Pilkington argues that, conservatively, we can assume that it would take 250 Zircons to sink a CBG (I wouldn’t count on that), “a probability of a single weapon sinking the carrier of 0.4 percent.” A good investment? Not so much.
In the case of our model, a Carrier Battle Group could only justify its cost if the probability of being sunk by a 3M22 Zircon was 0.04 percent—or, what amounts to the same thing, [if] it would take almost 2,400 3M22 Zircon missiles to sink a Carrier Battle Group. Perhaps more realistically, one could also adjust the value (or price) of the carrier group based on the fact that [a carrier group] can only be deployed in situations where the threat from hypersonic antiship missiles is minimal.
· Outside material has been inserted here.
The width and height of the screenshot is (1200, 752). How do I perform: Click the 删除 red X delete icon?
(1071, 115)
In other words, the US military is living on borrowed time, at least in terms of global power projection via the US Navy but also in terms of expeditionary war waging of almost any sort. Bear in mind, of course, that much of our shipping is nowhere near as well protected as CBG’s in an active war zone. In any event, the advent of hypersonic missiles has rendered a huge amount of our sunk (!) investment in power projection effectively obsolete—almost overnight. Realistically, it’s only the threat of nuclear war that has prevented that scenario from becoming a reality. I would argue that, as escalation increases in the direction of nuclear war, the parties involved will draw back from Armageddon, and yet that will lead to an increased threat to CBG’s anywhere close to a war zone. The more destruction the US wreaks, the more it escalates, the greater the possibility that a symmetrical response could involve destruction of a CBG—and going nuclear in response to that would be catastrophically asymmetrical. That, to me, tends strongly to militate against greater escalation beyond some yet to be determined point.
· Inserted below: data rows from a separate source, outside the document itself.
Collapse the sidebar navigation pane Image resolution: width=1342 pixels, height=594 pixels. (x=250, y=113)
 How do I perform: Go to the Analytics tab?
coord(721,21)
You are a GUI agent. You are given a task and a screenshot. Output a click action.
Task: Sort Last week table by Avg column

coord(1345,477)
Again, follow the link, read it all.
GDP is a funny thing. You can have country A, which does nothing but manufacture cars and country B, which has nothing but car dealerships to sell those cars, and country B will have a higher GDP than country A. Is only a useful tool when comparing apples to apples, which basically means almost never
Some guesses / swags:
1. The more you make, the more the production cost per unit goes down.
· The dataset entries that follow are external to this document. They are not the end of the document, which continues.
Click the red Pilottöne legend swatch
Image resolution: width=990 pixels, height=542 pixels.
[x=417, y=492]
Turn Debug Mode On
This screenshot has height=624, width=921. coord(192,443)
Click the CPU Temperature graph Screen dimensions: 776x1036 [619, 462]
2. The US Military buys in a batch for some products, and then ends production waiting till a new version is developed. The Russians keep the production line going.
3. The effectiveness of Russian military equipment seems superior to Western Equipment, especially in the area of uptime and ease of maintenance. An example is the M1 tank the filters for the engine need to be cleaned daily. In Missile defense and Electronic Warfare the Russians are at least a generation ahead of the West.
4. For the 155 shell, the Russia is using 6X (I may remember wrong, it may be more) the amount of the Ukrainians. And the Ukrainians are being supported by the entire West, including South Korea.
5. In some areas of military equipment, the West has nothing compatible. Hypersonic missiles.
6.Europe is de-industrializing, it's not a matter of a possibility.